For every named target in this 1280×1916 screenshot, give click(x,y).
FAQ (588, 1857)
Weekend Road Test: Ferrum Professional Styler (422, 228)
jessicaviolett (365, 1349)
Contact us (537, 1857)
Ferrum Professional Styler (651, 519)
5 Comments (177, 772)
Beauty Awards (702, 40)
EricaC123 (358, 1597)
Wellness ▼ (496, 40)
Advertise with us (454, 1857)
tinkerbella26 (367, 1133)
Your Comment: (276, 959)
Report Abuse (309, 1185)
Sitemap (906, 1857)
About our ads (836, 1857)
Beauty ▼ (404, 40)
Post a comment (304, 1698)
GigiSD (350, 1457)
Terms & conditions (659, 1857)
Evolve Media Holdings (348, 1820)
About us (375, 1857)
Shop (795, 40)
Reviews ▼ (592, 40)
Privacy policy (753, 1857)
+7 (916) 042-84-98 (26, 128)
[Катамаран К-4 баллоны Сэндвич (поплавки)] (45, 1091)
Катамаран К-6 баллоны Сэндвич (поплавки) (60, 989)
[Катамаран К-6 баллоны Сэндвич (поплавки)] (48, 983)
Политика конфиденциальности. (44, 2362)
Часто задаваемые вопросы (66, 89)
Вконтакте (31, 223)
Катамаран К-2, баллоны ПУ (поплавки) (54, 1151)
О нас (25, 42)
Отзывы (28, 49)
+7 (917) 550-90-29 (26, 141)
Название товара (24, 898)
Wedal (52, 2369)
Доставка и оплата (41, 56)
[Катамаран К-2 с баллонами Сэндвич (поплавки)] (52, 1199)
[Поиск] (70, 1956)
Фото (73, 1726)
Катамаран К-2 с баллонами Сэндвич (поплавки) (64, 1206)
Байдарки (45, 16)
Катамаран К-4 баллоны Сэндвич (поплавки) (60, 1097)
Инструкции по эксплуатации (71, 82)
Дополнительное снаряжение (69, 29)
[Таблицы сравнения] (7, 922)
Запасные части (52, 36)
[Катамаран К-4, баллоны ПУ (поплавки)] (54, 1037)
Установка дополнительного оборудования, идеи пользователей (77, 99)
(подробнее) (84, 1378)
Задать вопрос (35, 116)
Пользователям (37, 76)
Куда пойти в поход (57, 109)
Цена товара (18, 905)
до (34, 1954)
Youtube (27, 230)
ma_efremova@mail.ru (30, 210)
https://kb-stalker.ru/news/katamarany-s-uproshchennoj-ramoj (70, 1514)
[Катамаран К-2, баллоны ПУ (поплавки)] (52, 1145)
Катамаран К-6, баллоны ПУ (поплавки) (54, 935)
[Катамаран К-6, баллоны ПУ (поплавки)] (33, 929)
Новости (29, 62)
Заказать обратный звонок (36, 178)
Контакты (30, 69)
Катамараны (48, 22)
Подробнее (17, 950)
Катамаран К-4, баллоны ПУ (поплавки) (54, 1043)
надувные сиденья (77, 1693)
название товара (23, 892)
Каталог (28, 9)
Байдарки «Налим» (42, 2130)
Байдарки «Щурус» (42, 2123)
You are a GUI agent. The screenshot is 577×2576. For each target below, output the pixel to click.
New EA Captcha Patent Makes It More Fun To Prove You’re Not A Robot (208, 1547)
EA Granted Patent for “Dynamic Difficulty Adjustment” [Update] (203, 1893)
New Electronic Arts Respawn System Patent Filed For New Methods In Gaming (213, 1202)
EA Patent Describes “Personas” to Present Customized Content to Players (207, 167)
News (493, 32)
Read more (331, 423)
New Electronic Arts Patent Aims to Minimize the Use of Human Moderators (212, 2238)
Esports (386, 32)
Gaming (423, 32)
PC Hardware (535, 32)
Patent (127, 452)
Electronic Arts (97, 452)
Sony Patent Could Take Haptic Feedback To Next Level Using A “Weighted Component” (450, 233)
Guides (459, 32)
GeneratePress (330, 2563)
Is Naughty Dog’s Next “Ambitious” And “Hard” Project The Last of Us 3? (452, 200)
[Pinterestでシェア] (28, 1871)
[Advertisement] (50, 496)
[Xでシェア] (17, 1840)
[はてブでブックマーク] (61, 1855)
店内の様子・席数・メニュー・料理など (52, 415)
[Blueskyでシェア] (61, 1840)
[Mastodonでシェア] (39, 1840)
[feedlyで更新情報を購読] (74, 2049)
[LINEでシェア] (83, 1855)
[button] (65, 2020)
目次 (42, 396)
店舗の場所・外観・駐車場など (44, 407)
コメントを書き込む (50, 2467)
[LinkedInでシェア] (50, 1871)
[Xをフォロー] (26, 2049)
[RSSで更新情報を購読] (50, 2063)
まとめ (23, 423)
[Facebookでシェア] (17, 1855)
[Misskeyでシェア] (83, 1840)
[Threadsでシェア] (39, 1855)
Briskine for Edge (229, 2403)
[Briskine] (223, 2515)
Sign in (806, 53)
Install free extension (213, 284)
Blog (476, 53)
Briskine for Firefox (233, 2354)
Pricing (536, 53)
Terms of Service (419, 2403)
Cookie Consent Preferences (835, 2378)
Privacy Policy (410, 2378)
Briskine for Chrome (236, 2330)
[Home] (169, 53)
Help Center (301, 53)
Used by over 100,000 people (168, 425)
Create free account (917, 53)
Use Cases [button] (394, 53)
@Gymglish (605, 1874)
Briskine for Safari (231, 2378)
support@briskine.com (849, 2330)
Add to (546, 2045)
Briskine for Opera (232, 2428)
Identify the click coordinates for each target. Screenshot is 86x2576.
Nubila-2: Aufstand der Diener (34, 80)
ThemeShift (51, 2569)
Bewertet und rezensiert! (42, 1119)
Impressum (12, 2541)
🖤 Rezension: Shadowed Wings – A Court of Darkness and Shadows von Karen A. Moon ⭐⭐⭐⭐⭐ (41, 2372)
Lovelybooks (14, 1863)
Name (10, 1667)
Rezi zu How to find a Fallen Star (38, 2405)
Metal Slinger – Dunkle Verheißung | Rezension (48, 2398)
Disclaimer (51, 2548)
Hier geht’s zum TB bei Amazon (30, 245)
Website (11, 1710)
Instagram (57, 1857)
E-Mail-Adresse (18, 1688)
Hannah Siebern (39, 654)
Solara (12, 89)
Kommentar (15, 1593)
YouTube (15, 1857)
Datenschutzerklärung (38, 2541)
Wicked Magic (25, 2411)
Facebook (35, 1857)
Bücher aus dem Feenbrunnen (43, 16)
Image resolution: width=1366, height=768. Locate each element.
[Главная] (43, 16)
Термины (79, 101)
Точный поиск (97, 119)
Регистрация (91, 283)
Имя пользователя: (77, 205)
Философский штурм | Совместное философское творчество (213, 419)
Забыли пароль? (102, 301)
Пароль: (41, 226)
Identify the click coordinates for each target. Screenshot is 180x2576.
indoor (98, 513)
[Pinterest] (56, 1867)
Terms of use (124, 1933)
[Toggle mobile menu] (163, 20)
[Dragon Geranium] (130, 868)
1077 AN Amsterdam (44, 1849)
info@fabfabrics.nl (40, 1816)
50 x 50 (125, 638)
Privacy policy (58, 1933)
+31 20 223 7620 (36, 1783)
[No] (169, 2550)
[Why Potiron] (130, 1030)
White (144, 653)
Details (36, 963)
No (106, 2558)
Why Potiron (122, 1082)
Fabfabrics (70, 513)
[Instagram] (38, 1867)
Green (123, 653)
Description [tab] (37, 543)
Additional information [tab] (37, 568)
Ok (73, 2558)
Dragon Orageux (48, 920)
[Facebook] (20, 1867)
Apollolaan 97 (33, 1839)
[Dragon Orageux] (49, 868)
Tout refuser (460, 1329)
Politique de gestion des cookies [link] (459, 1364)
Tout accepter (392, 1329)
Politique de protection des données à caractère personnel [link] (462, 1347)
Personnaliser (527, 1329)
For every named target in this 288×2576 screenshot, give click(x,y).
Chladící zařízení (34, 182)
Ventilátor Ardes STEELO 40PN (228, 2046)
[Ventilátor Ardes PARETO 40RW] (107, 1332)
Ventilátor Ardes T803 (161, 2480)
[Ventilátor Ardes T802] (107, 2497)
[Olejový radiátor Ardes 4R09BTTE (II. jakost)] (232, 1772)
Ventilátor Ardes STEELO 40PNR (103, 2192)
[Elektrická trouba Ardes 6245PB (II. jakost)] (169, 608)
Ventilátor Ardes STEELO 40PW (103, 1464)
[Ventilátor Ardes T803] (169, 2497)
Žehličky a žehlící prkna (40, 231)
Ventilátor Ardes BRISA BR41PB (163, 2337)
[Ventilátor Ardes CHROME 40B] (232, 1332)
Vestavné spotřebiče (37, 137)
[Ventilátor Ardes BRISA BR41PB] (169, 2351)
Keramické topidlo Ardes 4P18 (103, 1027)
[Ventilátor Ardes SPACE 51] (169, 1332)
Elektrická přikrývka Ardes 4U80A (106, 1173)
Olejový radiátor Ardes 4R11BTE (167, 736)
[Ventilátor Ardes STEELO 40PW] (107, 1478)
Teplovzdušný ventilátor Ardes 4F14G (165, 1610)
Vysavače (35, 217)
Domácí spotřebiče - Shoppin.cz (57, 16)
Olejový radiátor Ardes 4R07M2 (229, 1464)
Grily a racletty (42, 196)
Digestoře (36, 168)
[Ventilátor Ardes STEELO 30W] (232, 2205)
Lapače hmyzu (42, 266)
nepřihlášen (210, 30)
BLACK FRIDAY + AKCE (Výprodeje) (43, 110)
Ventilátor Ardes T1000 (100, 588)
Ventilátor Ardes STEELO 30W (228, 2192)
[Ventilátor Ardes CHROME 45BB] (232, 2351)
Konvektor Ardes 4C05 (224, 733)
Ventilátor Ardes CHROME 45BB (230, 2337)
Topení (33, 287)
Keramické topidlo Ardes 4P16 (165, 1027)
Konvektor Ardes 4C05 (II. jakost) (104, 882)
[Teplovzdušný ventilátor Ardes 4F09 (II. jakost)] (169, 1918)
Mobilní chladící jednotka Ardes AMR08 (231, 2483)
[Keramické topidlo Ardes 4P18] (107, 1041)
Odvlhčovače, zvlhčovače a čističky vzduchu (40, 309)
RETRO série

[Problem statement]
Output, from the data above, the lines from the line with "[Главная] (43, 16)" to the line with "Dragon Orageux (48, 920)" exactly as they stand, both ends included and nothing else.

[Response to this exercise]
[Главная] (43, 16)
Термины (79, 101)
Точный поиск (97, 119)
Регистрация (91, 283)
Имя пользователя: (77, 205)
Философский штурм | Совместное философское творчество (213, 419)
Забыли пароль? (102, 301)
Пароль: (41, 226)
Identify the click coordinates for each target. Screenshot is 180x2576.
indoor (98, 513)
[Pinterest] (56, 1867)
Terms of use (124, 1933)
[Toggle mobile menu] (163, 20)
[Dragon Geranium] (130, 868)
1077 AN Amsterdam (44, 1849)
info@fabfabrics.nl (40, 1816)
50 x 50 (125, 638)
Privacy policy (58, 1933)
+31 20 223 7620 (36, 1783)
[No] (169, 2550)
[Why Potiron] (130, 1030)
White (144, 653)
Details (36, 963)
No (106, 2558)
Why Potiron (122, 1082)
Fabfabrics (70, 513)
[Instagram] (38, 1867)
Green (123, 653)
Description [tab] (37, 543)
Additional information [tab] (37, 568)
Ok (73, 2558)
Dragon Orageux (48, 920)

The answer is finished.